And it was worth the wait, according to reviewers.
The Times awarded the film five stars.
Reviewer Kevin Maher said No Time To Die is “magnificent” and delivered on the potential Craig’s first Bond film Casino Royale teased in 2006.
Swedish cinematographer Linus Sandgren was praised for making the movie “visually astonishing” while Craig’s performance was also celebrated.
Maher said: “He’s a towering charismatic presence from opening frame to closing shot, and he bows out in terrific, soulful, style. His, perhaps, is an impossible act to follow.”
Writing in the Daily Telegraph, Robbie Collin also gave No Time To Die a glowing five-star review.
He praised the “sensationally thrilling and sinister prologue” and described the film as “often very funny indeed”.
Collin wrote: “The mood is often closer to the perkier passages of the Connery films, and the humour feels contemporary and British: the Phoebe Waller-Bridge script polish evidently yielded the desired result.”
Another five-star review came from the Guardian’s Peter Bradshaw.
Craig’s final Bond outing is an “epic barnstormer”, the reviewer said, with director Cary Joji Fukunaga delivering the film “with terrific panache”.
Bradshaw compared No Time To Die to the Marvel and DC superhero films, adding: “No Time To Die is startling, exotically self-aware, funny and confident, and perhaps most of all it is big: big action, big laughs, big stunts and however digitally it may have been contrived, and however wildly far-fetched, No Time To Die looks like it is taking place in the real world, a huge wide open space that we’re all longing for.”
Writing for the PA news agency, Damon Smith gave No Time To Die an 8/10 rating.
He compared the film favourably to the final movies of previous Bond actors, writing it “ends the losing streak in spectacular and moving fashion”.
Smith said: “No Time To Die is the most emotionally satisfying chapter under Craig’s guardianship and the subtle nods to the past 20 years sever some ties to the past and provide exciting opportunities for reinvention in the future. Bond will return and he or she will be a better person for it.”
The Sun’s Dulcie Pearce gave No Time To Die four stars out of five.
She said Craig “exits the franchise with a bang”, reserving special praise for the “simply spectacular” stunts.
However, Pearce found fault with the film’s run time of two hours and 43 minutes, writing “there are times you want get a defibrillator out and give it a much quicker pulse”.

*Given records*
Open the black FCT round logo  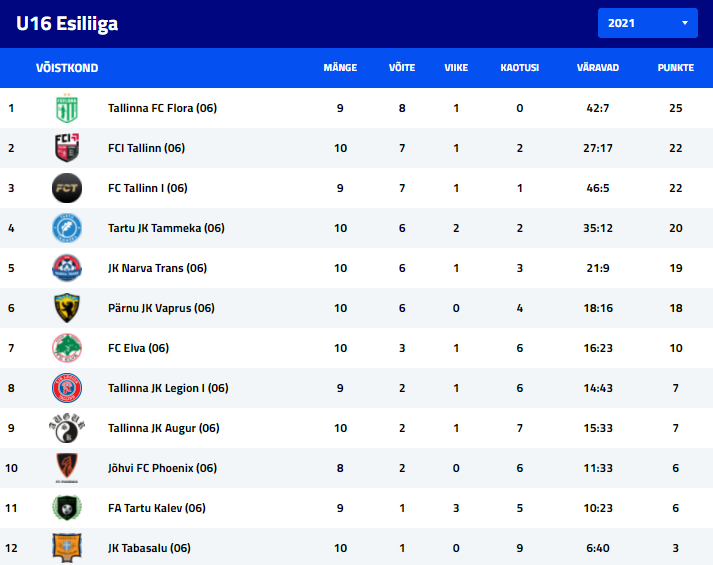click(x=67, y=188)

--

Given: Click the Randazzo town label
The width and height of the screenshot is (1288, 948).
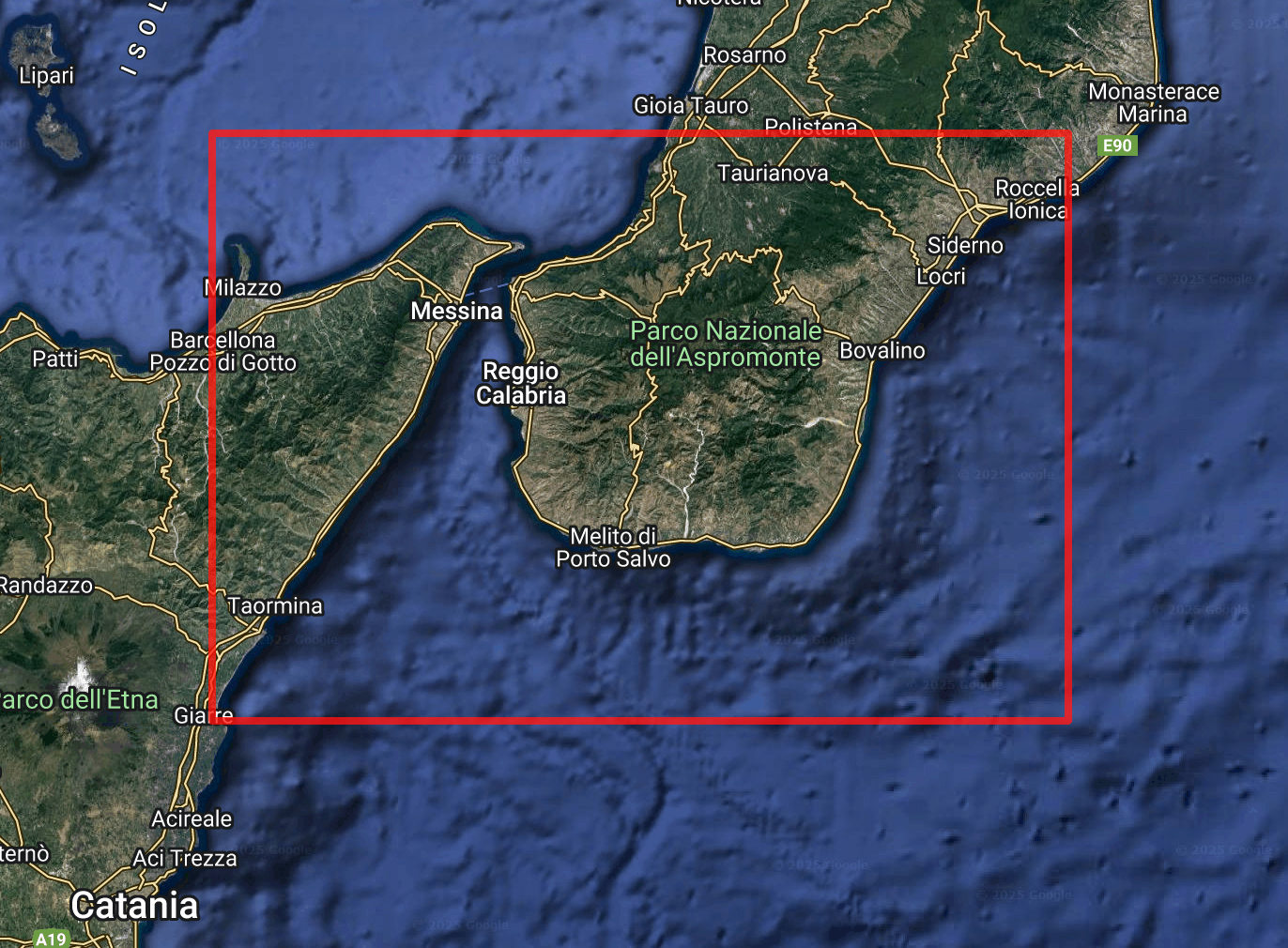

*Directions*
In the review roundup, what aspect of No Time To Die did Dulcie Pearce fault? The records stand apart from the review roundup.

*Reply to the exercise*
She faulted its run time of two hours and 43 minutes.